What to produce:
Every entry, from first to last, must be written out exactly.
--- Task data Enclosed Below ---
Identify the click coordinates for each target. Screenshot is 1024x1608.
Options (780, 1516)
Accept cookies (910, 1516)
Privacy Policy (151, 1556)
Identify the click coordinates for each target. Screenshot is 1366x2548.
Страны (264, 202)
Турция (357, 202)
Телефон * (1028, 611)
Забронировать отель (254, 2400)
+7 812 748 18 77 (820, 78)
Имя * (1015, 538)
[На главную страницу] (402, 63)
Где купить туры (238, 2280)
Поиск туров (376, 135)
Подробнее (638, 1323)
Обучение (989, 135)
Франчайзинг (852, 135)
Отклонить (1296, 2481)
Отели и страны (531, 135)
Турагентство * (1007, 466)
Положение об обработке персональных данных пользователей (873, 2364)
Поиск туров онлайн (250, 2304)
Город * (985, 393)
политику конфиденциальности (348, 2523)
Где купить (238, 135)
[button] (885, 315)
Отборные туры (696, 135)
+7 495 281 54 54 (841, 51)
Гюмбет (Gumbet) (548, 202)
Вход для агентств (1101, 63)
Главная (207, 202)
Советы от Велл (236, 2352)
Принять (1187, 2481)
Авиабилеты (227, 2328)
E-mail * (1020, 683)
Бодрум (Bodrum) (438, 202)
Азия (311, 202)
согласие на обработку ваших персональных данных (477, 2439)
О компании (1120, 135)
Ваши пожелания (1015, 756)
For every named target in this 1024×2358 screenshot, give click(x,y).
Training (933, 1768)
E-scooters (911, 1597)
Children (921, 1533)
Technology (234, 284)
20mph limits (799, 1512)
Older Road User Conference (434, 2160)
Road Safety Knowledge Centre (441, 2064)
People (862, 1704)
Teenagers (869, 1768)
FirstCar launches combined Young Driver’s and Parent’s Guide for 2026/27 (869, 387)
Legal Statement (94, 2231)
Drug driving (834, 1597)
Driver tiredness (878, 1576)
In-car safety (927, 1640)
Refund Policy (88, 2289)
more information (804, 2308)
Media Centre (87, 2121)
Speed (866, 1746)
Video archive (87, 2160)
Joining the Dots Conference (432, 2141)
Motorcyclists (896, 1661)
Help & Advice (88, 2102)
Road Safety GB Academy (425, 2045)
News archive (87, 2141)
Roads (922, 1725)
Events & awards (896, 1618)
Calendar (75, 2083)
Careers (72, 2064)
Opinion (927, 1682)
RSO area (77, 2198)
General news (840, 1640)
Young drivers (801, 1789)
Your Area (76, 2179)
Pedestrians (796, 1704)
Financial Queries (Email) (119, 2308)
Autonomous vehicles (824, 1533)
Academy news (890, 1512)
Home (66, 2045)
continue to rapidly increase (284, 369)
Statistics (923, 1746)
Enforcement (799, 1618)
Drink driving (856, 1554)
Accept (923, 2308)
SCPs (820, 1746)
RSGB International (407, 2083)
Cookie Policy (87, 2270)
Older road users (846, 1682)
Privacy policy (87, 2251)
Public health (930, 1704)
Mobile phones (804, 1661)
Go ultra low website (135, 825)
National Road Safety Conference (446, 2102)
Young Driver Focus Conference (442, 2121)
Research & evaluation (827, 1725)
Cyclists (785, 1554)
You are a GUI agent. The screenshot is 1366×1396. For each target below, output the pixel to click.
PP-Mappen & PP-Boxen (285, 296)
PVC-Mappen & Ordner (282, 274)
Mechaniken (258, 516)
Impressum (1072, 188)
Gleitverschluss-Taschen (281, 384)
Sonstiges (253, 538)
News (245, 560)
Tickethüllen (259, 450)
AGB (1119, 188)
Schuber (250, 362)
--- End of Enclosed Task data ---
Your solution:
Identify the click coordinates for each target. Screenshot is 1024x1608.
Options (780, 1516)
Accept cookies (910, 1516)
Privacy Policy (151, 1556)
Identify the click coordinates for each target. Screenshot is 1366x2548.
Страны (264, 202)
Турция (357, 202)
Телефон * (1028, 611)
Забронировать отель (254, 2400)
+7 812 748 18 77 (820, 78)
Имя * (1015, 538)
[На главную страницу] (402, 63)
Где купить туры (238, 2280)
Поиск туров (376, 135)
Подробнее (638, 1323)
Обучение (989, 135)
Франчайзинг (852, 135)
Отклонить (1296, 2481)
Отели и страны (531, 135)
Турагентство * (1007, 466)
Положение об обработке персональных данных пользователей (873, 2364)
Поиск туров онлайн (250, 2304)
Город * (985, 393)
политику конфиденциальности (348, 2523)
Где купить (238, 135)
[button] (885, 315)
Отборные туры (696, 135)
+7 495 281 54 54 (841, 51)
Гюмбет (Gumbet) (548, 202)
Вход для агентств (1101, 63)
Главная (207, 202)
Советы от Велл (236, 2352)
Принять (1187, 2481)
Авиабилеты (227, 2328)
E-mail * (1020, 683)
Бодрум (Bodrum) (438, 202)
Азия (311, 202)
согласие на обработку ваших персональных данных (477, 2439)
О компании (1120, 135)
Ваши пожелания (1015, 756)
For every named target in this 1024×2358 screenshot, give click(x,y).
Training (933, 1768)
E-scooters (911, 1597)
Children (921, 1533)
Technology (234, 284)
20mph limits (799, 1512)
Older Road User Conference (434, 2160)
Road Safety Knowledge Centre (441, 2064)
People (862, 1704)
Teenagers (869, 1768)
FirstCar launches combined Young Driver’s and Parent’s Guide for 2026/27 (869, 387)
Legal Statement (94, 2231)
Drug driving (834, 1597)
Driver tiredness (878, 1576)
In-car safety (927, 1640)
Refund Policy (88, 2289)
more information (804, 2308)
Media Centre (87, 2121)
Speed (866, 1746)
Video archive (87, 2160)
Joining the Dots Conference (432, 2141)
Motorcyclists (896, 1661)
Help & Advice (88, 2102)
Road Safety GB Academy (425, 2045)
News archive (87, 2141)
Roads (922, 1725)
Events & awards (896, 1618)
Calendar (75, 2083)
Careers (72, 2064)
Opinion (927, 1682)
RSO area (77, 2198)
General news (840, 1640)
Young drivers (801, 1789)
Your Area (76, 2179)
Pedestrians (796, 1704)
Financial Queries (Email) (119, 2308)
Autonomous vehicles (824, 1533)
Academy news (890, 1512)
Home (66, 2045)
continue to rapidly increase (284, 369)
Statistics (923, 1746)
Enforcement (799, 1618)
Drink driving (856, 1554)
Accept (923, 2308)
SCPs (820, 1746)
RSGB International (407, 2083)
Cookie Policy (87, 2270)
Older road users (846, 1682)
Privacy policy (87, 2251)
Public health (930, 1704)
Mobile phones (804, 1661)
Go ultra low website (135, 825)
National Road Safety Conference (446, 2102)
Young Driver Focus Conference (442, 2121)
Research & evaluation (827, 1725)
Cyclists (785, 1554)
You are a GUI agent. The screenshot is 1366×1396. For each target below, output the pixel to click.
PP-Mappen & PP-Boxen (285, 296)
PVC-Mappen & Ordner (282, 274)
Mechaniken (258, 516)
Impressum (1072, 188)
Gleitverschluss-Taschen (281, 384)
Sonstiges (253, 538)
News (245, 560)
Tickethüllen (259, 450)
AGB (1119, 188)
Schuber (250, 362)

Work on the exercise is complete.